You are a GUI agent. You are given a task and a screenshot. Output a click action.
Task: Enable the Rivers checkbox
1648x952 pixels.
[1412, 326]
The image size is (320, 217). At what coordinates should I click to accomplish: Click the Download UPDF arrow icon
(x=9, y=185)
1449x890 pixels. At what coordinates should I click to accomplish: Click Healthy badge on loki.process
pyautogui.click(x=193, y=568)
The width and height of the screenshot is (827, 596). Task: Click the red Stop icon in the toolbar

::::

Write out the material above as a numbered list, one line per item, and leave out any blank lines.

1. You are a GUI agent. You are given a task and a screenshot. Output a click action.
2. Task: Enable the Rivers checkbox
3. 1648x952 pixels.
4. [1412, 326]
5. The image size is (320, 217). At what coordinates should I click to accomplish: Click the Download UPDF arrow icon
6. (x=9, y=185)
7. 1449x890 pixels. At what coordinates should I click to accomplish: Click Healthy badge on loki.process
8. pyautogui.click(x=193, y=568)
9. The width and height of the screenshot is (827, 596). Task: Click the red Stop icon in the toolbar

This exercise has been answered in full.